What this task involves » Could each record be written out again exactly as it stands?

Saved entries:
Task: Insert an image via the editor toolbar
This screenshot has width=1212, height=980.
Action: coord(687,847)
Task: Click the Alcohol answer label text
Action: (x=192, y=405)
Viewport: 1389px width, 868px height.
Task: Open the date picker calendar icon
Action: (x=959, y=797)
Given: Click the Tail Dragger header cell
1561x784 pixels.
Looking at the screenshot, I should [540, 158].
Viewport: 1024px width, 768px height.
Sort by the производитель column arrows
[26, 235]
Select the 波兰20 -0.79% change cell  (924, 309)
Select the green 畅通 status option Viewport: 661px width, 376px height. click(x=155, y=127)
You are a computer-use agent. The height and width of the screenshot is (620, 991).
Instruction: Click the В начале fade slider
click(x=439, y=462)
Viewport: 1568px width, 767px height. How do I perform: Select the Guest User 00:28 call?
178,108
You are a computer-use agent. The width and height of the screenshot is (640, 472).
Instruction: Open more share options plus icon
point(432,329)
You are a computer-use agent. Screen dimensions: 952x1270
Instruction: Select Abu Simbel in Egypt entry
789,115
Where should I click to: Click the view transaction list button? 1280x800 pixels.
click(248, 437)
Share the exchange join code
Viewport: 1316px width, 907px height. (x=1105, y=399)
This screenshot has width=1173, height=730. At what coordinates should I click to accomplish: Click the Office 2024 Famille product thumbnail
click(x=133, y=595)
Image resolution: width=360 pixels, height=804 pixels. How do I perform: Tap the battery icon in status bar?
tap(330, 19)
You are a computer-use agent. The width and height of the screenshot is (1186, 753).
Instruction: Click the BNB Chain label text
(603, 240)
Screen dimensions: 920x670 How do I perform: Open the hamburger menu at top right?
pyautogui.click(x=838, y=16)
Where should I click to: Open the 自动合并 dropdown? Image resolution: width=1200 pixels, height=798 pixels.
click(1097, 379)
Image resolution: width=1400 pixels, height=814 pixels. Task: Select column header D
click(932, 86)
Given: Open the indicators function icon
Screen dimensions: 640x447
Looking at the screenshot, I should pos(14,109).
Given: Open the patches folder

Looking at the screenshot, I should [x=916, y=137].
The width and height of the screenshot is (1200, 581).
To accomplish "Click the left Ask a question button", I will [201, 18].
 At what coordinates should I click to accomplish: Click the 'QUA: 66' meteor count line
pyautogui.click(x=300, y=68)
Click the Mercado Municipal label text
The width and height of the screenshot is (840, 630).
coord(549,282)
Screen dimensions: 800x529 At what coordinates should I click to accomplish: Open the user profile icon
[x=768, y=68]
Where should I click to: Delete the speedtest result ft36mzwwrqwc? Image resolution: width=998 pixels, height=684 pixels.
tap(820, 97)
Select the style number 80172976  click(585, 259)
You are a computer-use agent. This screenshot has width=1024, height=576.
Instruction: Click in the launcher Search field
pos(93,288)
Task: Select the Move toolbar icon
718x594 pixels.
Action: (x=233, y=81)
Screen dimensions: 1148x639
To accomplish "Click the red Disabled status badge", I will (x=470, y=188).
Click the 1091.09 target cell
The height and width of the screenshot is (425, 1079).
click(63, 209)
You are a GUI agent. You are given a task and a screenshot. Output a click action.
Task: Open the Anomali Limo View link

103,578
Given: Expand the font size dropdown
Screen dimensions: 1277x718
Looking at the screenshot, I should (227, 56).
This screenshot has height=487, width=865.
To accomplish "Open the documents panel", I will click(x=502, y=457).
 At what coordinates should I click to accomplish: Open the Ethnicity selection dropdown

Answer to this exercise »
Task: Insert an image via the editor toolbar
This screenshot has width=1212, height=980.
Action: coord(687,847)
Task: Click the Alcohol answer label text
Action: (x=192, y=405)
Viewport: 1389px width, 868px height.
Task: Open the date picker calendar icon
Action: (x=959, y=797)
Given: Click the Tail Dragger header cell
1561x784 pixels.
Looking at the screenshot, I should [540, 158].
Viewport: 1024px width, 768px height.
Sort by the производитель column arrows
[26, 235]
Select the 波兰20 -0.79% change cell  (924, 309)
Select the green 畅通 status option Viewport: 661px width, 376px height. click(x=155, y=127)
You are a computer-use agent. The height and width of the screenshot is (620, 991).
Instruction: Click the В начале fade slider
click(x=439, y=462)
Viewport: 1568px width, 767px height. How do I perform: Select the Guest User 00:28 call?
178,108
You are a computer-use agent. The width and height of the screenshot is (640, 472).
Instruction: Open more share options plus icon
point(432,329)
You are a computer-use agent. Screen dimensions: 952x1270
Instruction: Select Abu Simbel in Egypt entry
789,115
Where should I click to: Click the view transaction list button? 1280x800 pixels.
click(248, 437)
Share the exchange join code
Viewport: 1316px width, 907px height. (x=1105, y=399)
This screenshot has width=1173, height=730. At what coordinates should I click to accomplish: Click the Office 2024 Famille product thumbnail
click(x=133, y=595)
Image resolution: width=360 pixels, height=804 pixels. How do I perform: Tap the battery icon in status bar?
tap(330, 19)
You are a computer-use agent. The width and height of the screenshot is (1186, 753).
Instruction: Click the BNB Chain label text
(603, 240)
Screen dimensions: 920x670 How do I perform: Open the hamburger menu at top right?
pyautogui.click(x=838, y=16)
Where should I click to: Open the 自动合并 dropdown? Image resolution: width=1200 pixels, height=798 pixels.
click(1097, 379)
Image resolution: width=1400 pixels, height=814 pixels. Task: Select column header D
click(932, 86)
Given: Open the indicators function icon
Screen dimensions: 640x447
Looking at the screenshot, I should pos(14,109).
Given: Open the patches folder

Looking at the screenshot, I should [x=916, y=137].
The width and height of the screenshot is (1200, 581).
To accomplish "Click the left Ask a question button", I will [201, 18].
 At what coordinates should I click to accomplish: Click the 'QUA: 66' meteor count line
pyautogui.click(x=300, y=68)
Click the Mercado Municipal label text
The width and height of the screenshot is (840, 630).
coord(549,282)
Screen dimensions: 800x529 At what coordinates should I click to accomplish: Open the user profile icon
[x=768, y=68]
Where should I click to: Delete the speedtest result ft36mzwwrqwc? Image resolution: width=998 pixels, height=684 pixels.
tap(820, 97)
Select the style number 80172976  click(585, 259)
You are a computer-use agent. This screenshot has width=1024, height=576.
Instruction: Click in the launcher Search field
pos(93,288)
Task: Select the Move toolbar icon
718x594 pixels.
Action: (x=233, y=81)
Screen dimensions: 1148x639
To accomplish "Click the red Disabled status badge", I will (x=470, y=188).
Click the 1091.09 target cell
The height and width of the screenshot is (425, 1079).
click(63, 209)
You are a GUI agent. You are given a task and a screenshot. Output a click action.
Task: Open the Anomali Limo View link

103,578
Given: Expand the font size dropdown
Screen dimensions: 1277x718
Looking at the screenshot, I should (227, 56).
This screenshot has height=487, width=865.
To accomplish "Open the documents panel", I will click(x=502, y=457).
 At what coordinates should I click to accomplish: Open the Ethnicity selection dropdown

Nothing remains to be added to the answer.